High Court Of Judicature at Allahabad|03 November, 2004

JUDGMENT / ORDER

JUDGMENT Prakash Krishna, J.
1. This reference is at the instance of the department under Section 256(1) of the Income Tax Act, 1961. The Income Tax Tribunal, New Delhi has referred the following question for the opinion for the opinion of this court.
"Whether, on the facts and in the circumstances of the case, the Tribunal was legally correct in holding that the share income from the firm was to be assessed in the hands of HUF and not individual ?"
2. The facts giving rise to the present reference are as follows :-
The father of the assessee, namely, Shri Amar Nath was a partner in firm M/s Amar Handloom Factory, Sardhana. He died intestate on 4th June, 1971 leaving a credit balance of Rs. 77,456/- in the firm of M/s Amar Handloom Factory, Sarshana. The deceased left behind his wife, two sons and three minor daughters. The assessee who is resident individual was unmarried at the time of death of his father, received Rs. 15000/- as his share from the credit balance of Rs. 77,456/-. This amount was transferred to the personal account of the assessee on 31st June, 1971 in the aforesaid firm. Thereafter the assessee along with his brother Shri Vijay Kumar formed a new firm in the name and style of M/s Amar Tex, Sardhana. The assessee entered into the partnership of this new firm as representing his HUF in it and transferred Rs. 15000/- from his individual account to the alleged HUF account.
3. In the course of assessment proceedings the assessee claimed that the share income of the aforesaid firm belongs to his HUF. This plea was negatived by the Income Tax Officer, Circle 2(2) on the ground that the assessee was unmarried at the time of the death of his father. There was no HUF in existence at that time and the assessee has succeeded to Rs. 15000/- as his share in his individual capacity being son of deceased and not as Karta of HUF. This order was reversed by the Appellate Assistance Commissioner of Income Tax. The Tribunal has confirmed the order of the Appellate Assistant Commissioner of Income Tax.
4. Heard Shri A.N. Mahajan, learned Standing Counsel for the Revenue in support of the reference. Sri J.C. Bhardwaj has filed his appearance on behalf of the assessee.
5. The question here is whether the income or asset which a son inherits from his father, the asset being self acquired property of father, should be assessed as income of the individual income of the son or as income of the Hindu undivided family of the son.
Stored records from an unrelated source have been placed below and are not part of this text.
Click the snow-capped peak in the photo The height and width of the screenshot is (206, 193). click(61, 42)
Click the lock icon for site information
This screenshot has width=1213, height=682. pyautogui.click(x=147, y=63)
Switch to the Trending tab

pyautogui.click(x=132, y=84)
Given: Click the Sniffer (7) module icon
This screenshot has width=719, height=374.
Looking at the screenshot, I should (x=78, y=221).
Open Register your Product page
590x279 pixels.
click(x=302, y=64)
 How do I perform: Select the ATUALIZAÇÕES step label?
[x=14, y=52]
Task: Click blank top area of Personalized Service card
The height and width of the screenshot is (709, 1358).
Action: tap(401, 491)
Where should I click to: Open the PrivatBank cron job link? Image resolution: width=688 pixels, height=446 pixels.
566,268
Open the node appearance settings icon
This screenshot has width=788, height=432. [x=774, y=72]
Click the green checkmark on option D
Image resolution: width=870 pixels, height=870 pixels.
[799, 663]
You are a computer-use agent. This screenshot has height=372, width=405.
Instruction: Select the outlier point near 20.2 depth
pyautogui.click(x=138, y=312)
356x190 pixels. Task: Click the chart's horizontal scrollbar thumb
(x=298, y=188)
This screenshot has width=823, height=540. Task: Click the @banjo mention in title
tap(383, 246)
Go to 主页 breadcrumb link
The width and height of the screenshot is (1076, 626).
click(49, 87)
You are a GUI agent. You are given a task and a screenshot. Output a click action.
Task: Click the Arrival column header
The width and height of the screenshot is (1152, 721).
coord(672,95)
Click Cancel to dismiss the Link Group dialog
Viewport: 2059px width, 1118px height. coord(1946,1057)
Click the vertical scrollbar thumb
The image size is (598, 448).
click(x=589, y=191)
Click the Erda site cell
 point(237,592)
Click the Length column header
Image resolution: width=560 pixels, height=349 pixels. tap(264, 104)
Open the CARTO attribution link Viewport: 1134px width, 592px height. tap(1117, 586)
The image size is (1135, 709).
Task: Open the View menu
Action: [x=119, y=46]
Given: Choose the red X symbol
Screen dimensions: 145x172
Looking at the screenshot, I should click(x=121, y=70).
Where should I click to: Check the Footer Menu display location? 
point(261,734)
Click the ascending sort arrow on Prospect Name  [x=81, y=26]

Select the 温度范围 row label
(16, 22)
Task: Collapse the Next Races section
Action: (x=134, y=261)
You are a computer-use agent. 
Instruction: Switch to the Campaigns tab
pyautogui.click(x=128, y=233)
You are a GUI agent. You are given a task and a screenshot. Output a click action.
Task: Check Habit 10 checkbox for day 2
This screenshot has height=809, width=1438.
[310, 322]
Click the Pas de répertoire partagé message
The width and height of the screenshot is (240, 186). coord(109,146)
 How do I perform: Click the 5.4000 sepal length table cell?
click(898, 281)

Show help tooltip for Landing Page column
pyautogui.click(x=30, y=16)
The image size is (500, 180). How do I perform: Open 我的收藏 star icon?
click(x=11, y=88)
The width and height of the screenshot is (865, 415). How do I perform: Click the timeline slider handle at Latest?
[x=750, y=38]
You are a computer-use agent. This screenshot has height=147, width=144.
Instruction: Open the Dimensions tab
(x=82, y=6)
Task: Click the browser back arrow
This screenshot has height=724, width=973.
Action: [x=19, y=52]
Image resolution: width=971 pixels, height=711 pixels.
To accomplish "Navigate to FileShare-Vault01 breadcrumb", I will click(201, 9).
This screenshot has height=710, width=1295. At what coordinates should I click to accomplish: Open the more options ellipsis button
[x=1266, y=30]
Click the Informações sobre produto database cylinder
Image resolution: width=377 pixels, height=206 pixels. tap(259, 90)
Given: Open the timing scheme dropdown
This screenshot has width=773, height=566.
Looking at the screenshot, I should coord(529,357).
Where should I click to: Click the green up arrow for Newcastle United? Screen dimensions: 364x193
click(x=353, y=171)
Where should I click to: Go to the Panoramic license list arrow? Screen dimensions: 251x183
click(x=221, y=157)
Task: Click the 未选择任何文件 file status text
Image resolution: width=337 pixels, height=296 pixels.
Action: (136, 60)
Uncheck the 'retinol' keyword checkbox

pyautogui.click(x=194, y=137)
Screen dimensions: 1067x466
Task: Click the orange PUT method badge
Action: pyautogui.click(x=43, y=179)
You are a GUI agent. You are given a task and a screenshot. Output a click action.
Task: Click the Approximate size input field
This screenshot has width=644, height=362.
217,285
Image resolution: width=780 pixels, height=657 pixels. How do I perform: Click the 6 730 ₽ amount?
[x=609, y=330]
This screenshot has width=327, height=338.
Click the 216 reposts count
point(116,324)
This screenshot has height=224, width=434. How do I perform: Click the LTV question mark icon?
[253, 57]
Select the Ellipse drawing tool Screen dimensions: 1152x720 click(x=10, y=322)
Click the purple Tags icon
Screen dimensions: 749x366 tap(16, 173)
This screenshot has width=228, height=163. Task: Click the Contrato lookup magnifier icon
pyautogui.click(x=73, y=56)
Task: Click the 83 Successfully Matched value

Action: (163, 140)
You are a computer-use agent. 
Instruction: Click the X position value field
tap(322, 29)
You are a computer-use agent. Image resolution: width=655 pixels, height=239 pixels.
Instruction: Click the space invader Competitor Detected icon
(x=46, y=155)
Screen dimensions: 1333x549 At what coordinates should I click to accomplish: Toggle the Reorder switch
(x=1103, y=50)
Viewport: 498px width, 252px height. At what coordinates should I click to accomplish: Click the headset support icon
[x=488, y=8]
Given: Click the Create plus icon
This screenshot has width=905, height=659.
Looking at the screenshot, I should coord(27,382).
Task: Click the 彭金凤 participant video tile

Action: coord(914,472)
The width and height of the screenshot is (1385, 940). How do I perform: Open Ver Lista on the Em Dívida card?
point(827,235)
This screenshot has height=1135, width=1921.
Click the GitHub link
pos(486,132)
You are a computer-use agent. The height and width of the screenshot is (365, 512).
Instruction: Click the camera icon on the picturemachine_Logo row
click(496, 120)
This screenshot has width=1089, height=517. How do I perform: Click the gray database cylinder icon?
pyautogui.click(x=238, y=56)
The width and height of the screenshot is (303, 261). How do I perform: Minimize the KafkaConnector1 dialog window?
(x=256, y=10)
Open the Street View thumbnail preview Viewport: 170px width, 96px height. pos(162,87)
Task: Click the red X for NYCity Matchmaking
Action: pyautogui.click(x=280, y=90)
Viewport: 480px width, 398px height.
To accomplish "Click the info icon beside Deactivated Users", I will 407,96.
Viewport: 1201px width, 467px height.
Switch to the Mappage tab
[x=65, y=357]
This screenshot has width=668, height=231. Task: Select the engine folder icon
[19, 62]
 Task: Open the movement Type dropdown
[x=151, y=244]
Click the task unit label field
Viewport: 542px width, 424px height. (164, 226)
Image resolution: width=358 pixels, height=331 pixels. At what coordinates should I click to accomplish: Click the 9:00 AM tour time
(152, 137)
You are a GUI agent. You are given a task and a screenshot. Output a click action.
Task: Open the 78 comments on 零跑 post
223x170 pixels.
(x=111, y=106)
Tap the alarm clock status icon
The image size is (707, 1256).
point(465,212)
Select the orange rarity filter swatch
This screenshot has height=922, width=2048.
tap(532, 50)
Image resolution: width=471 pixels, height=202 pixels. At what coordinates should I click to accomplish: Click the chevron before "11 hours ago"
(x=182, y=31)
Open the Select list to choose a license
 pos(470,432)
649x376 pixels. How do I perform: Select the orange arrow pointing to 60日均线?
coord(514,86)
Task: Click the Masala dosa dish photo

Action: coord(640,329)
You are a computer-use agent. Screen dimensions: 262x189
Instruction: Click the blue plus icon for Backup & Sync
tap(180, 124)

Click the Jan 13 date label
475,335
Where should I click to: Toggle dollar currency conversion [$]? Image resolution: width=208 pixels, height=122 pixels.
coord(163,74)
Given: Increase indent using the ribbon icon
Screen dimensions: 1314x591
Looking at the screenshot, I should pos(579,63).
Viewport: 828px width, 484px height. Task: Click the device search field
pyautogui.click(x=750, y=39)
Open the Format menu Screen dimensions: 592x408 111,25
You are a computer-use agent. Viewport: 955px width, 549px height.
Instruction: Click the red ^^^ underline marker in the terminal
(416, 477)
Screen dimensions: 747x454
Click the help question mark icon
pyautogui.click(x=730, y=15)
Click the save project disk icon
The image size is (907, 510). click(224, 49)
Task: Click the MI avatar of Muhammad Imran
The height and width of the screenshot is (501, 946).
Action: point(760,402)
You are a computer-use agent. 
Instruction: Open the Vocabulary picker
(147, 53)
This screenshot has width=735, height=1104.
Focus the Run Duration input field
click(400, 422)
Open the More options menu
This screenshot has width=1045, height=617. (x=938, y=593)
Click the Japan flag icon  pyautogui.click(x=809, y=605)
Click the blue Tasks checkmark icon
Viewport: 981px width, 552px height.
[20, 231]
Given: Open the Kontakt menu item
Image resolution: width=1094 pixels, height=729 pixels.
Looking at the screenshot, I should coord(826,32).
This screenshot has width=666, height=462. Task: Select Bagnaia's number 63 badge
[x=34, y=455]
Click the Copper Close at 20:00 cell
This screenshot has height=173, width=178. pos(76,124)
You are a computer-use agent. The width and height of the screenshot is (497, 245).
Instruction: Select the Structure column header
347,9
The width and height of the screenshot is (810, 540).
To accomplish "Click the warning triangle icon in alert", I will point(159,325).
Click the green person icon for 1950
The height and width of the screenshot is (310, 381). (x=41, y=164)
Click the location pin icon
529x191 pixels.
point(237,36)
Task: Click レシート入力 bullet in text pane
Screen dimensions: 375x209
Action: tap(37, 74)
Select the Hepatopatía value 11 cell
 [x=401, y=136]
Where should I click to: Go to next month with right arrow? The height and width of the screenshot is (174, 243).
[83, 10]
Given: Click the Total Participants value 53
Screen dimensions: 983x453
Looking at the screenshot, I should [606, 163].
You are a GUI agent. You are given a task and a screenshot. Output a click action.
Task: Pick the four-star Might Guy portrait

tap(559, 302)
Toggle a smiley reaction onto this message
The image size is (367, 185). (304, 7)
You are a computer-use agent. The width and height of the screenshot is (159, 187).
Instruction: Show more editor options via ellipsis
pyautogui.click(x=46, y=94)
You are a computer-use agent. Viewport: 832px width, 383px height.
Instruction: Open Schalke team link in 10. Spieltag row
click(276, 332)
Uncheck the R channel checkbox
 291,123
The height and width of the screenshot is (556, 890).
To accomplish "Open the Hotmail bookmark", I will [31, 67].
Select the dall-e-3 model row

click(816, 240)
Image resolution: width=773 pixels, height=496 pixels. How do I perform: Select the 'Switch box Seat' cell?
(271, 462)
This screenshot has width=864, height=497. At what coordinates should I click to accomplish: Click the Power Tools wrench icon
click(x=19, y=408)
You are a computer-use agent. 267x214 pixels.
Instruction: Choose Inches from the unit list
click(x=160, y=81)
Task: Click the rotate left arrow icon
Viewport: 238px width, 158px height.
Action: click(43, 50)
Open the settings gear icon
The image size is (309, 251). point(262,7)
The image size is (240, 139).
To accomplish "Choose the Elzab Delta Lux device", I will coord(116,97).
The assessee was unmarried at the time of his father's death. He received Rs. 15,000/- out of the sum of Rs. 77,456/- left by the father. The amount was credited in his personal account.
6. Before the Income Tax Officer it was submitted by the assessee that the decision of this Court given in the case of CIT v. Ram Rakshapal Ashok Kumar (1968) 67 ITR 164 stands over ruled by subsequent decision of the Allahabad High Court, reported in (1978) Tax 51 (3) and 30, Radhey Lal Shri Krishna v. C.I.T.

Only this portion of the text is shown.